Last week a meeting was held at the hotel to go over garbage disposal and other rules of the building because a new wave of asylum seekers moved into the hotel recently.
As exclusively reported by True North, some refugee claimants are purposefully staying within the Toronto shelter system for over six months so they can gain eligibility to a housing allowance that helps pay their rent for up to four years. Another True North investigation revealed that the homeless shelter system is a tiered system, with many asylum seekers who crossed the border illegally into Canada getting better accommodations than the native homeless population.
The Plaza Hotel in North York is a 199-room hotel near the connection of Highways 400 and 401. It’s still fully occupied with around 500 asylum seekers, many of whom are new arrivals. Most of the asylum seekers living at the Plaza are from Africa, predominantly Nigeria, but there are also Mexicans, Romani people from Europe and Middle Easterners currently living there.

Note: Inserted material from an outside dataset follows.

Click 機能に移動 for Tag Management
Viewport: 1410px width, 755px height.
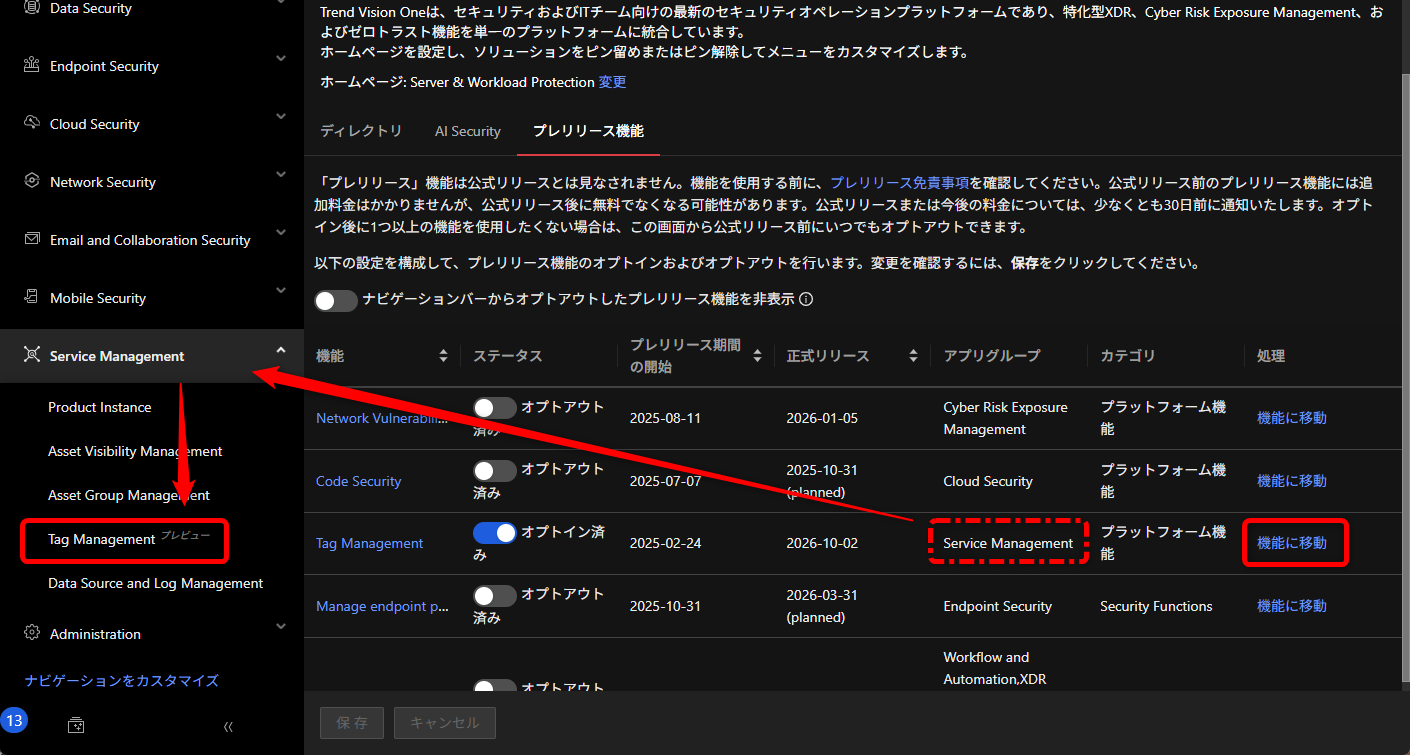(x=1292, y=542)
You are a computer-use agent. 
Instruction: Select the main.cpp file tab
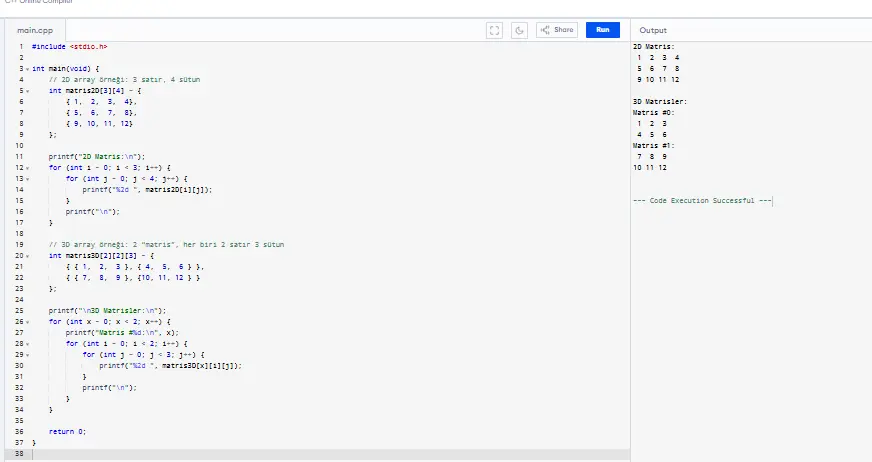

At the beginning of March CBC reported the Plaza was bought by a private developer. The new owner has plans to redevelop the property as a mixed-use development.
The cost per room per night was a discounted rate of $50 under the previous deal with the old owner. (The hotel also offers the homeless staying there food and cleaning services.) Since 2017 the City has spent over $5 million on housing and feeding the homeless staying at the Plaza. The hotel has also had a series of renovations over the past year.

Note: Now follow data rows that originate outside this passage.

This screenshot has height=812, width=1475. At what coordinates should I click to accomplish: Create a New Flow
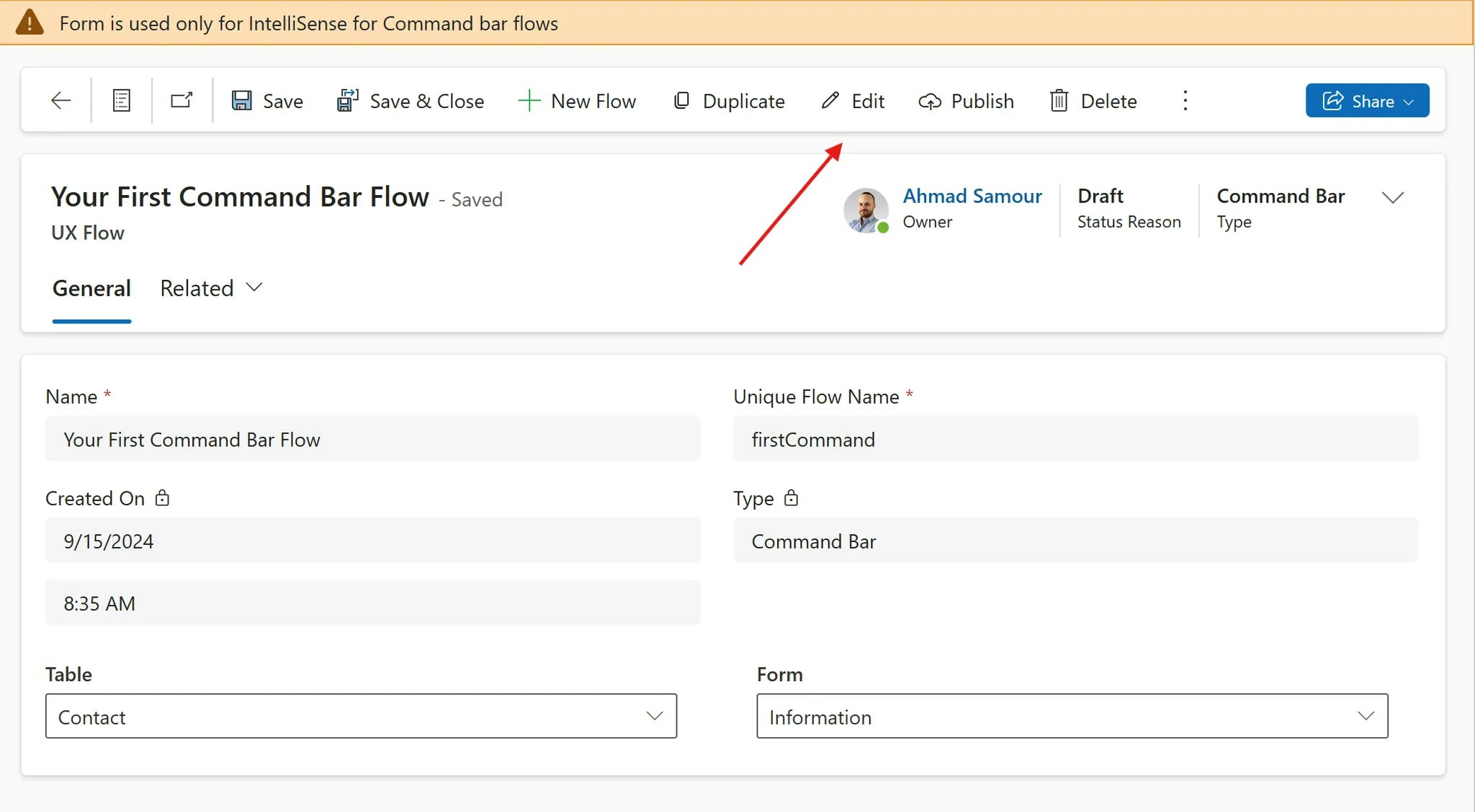pos(577,101)
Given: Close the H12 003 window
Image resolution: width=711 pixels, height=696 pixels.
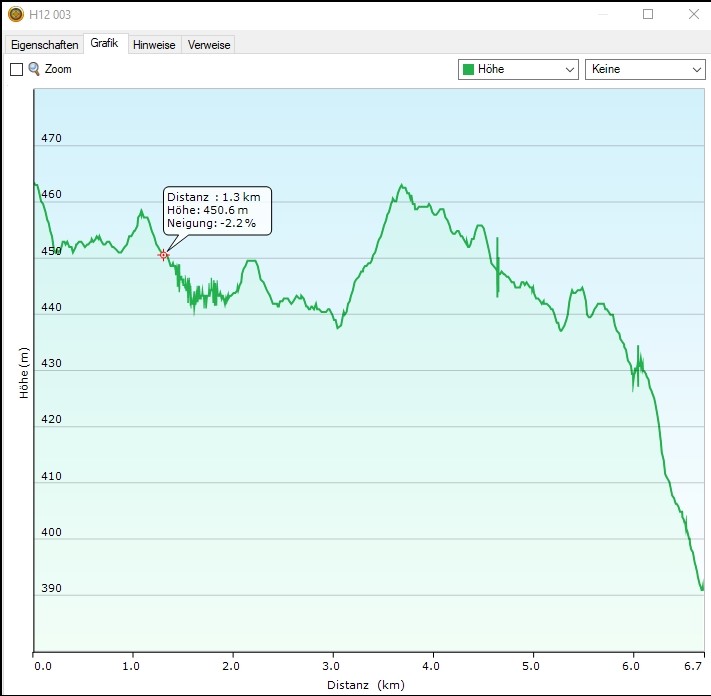Looking at the screenshot, I should (694, 14).
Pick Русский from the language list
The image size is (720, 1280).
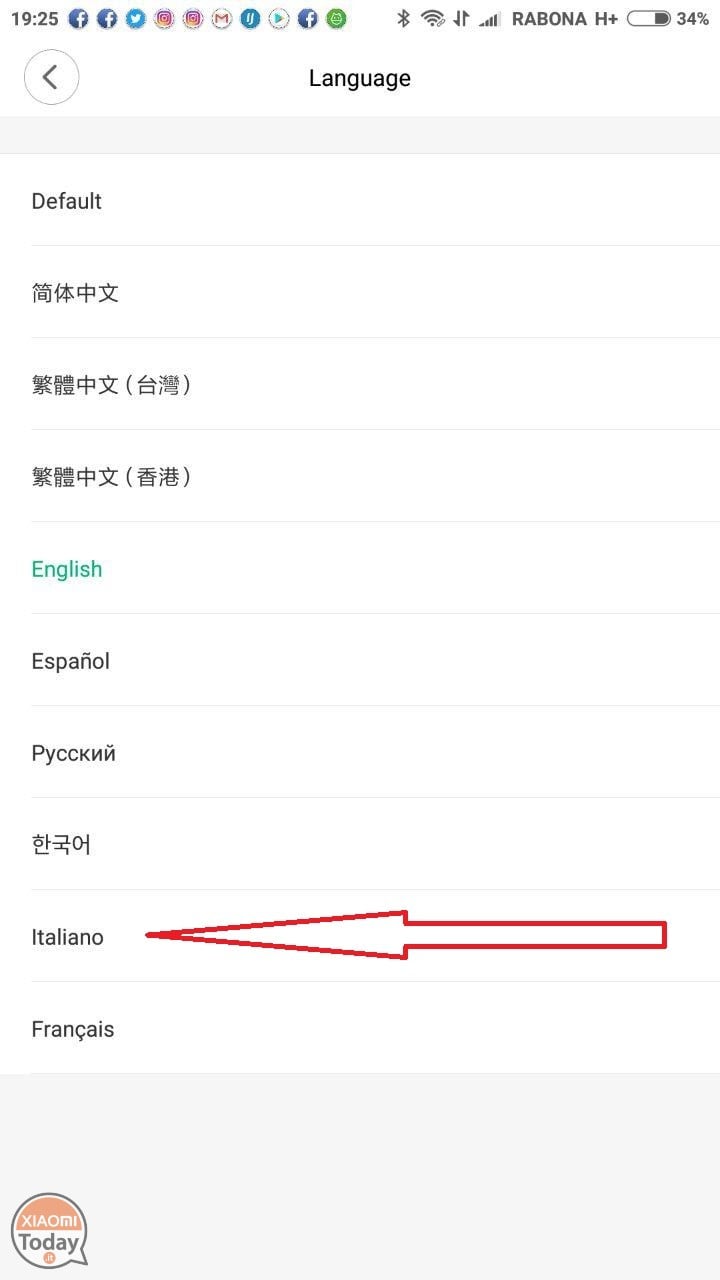click(x=360, y=752)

It’s unclear if the costs have gone up for the City under the new owner. The City is currently renewing a monthly contract, so it’s uncertain how much longer refugee claimants will be able to live at the Plaza.
“There may be some adjustments to price, but we’re working with the new owner to stay within our planned budget,” says Toronto shelter support spokesperson Greg Seraganian.
“The City is not aware of any imminent plans for the closure of the building or for a change in services from those currently being offered to the families staying in the hotel. If such a closure were to happen, the City does have contingency plans in place to address this, however, we do not anticipate this in the short term,”said Seraganian.
“I can’t even fathom what they’ll do with an extra 500 people,” said shelter outreach coordinator Greg Cook to CBC at the beginning of March about the possibility of the homeless people staying at the Plaza being moved out, which would add even more of a strain to an already overburdened shelter system.
Last November the City of Toronto was trying to buy the rundown Plaza (35 rooms were closed due to mould problems) to add to the city’s space in its shelter system. The City’s shelter system has been facing a crisis because of the wave of tens of thousands of refugee claimants migrating to Toronto in the past two years.
Both the Plaza and the Radisson Hotel Toronto East have been closed off to the public in order to house the influx of asylum seekers.
There are over 100,000 people waiting for affordable housing units in Toronto.